Sep, 2022 - By SMI
According to a recent study, immune cells' activation of the protein complex known as the NLRP3 inflammasome—which is implicated in the inflammatory response—contributes to salt-sensitive hypertension.
Undiagnosed and mistreated, the rise in blood pressure brought on by salt can be large enough to result in sudden cardiac death. It is a silent assassin. Researchers from Vanderbilt University have now found that immune cells' activation of the NLRP3 inflammasome, a protein complex implicated in the inflammatory response, is a factor in salt-sensitive hypertension. The results point to fresh approaches to this condition's diagnosis and care.
The new function of immune cells in salt-sensitive hypertension has been studied by Kirabo and her coworkers. They discovered that among salt-sensitive individuals, the NLRP3 inflammasome in a particular subtype of monocytes varied dynamically, rising blood pressure linked with salt intake. The researchers used mouse models to explore the mechanism after collecting data from human participants. Blood pressure's salt sensitivity was reduced or erased when the inflammasome was inhibited, and it was then recovered by reintroducing it. They demonstrated that the synthesis of isolevuglandin and salt input through the ENaC channel are required for inflammasome activation.
Inflammatory cytokine which is generated by the inflammasome, IL-1beta, and inhibitors of ENaC should be given more attention by scientists.

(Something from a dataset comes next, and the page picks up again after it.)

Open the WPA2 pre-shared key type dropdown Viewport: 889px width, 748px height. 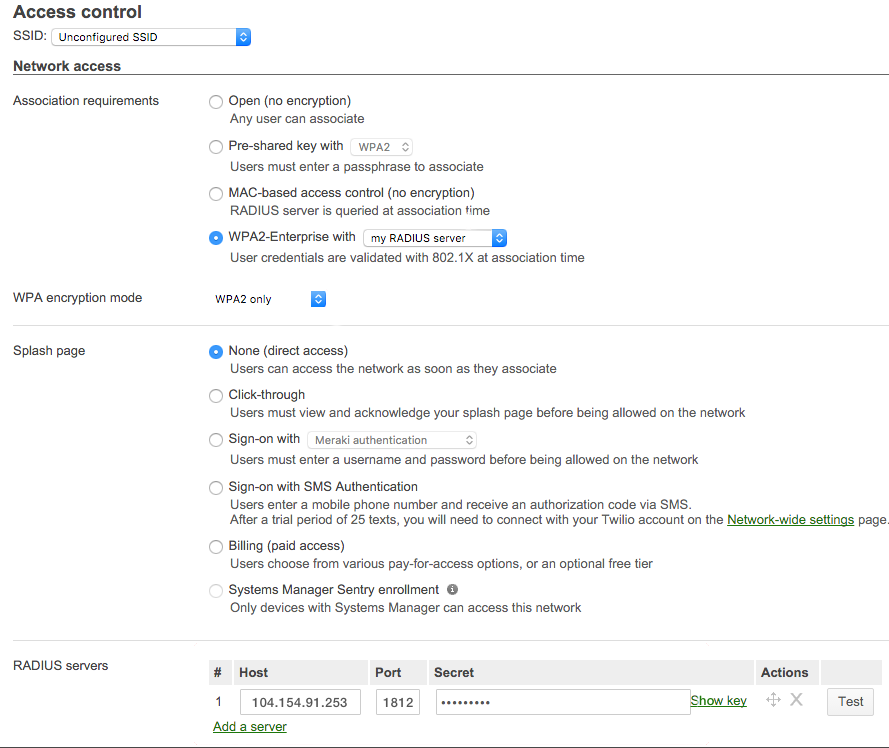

A prior clinical trial could not demonstrate the effectiveness of inhibiting IL-1beta on lowering blood pressure, despite the fact that the volunteers in this trial were not assessed for sensitivity to salt. ENaC inhibition has little value in the treatment of hypertension in the general population. These inhibitors might help those who are sensitive to salt lower their chance of developing cardiovascular disease.
The goal of the study is to describe the ENaC channel in immune cells and to comprehend how the pathway's components are controlled in these cells. The researchers may be able to treat blood pressure's salt sensitivity since they directly target the ENaC in immune cells.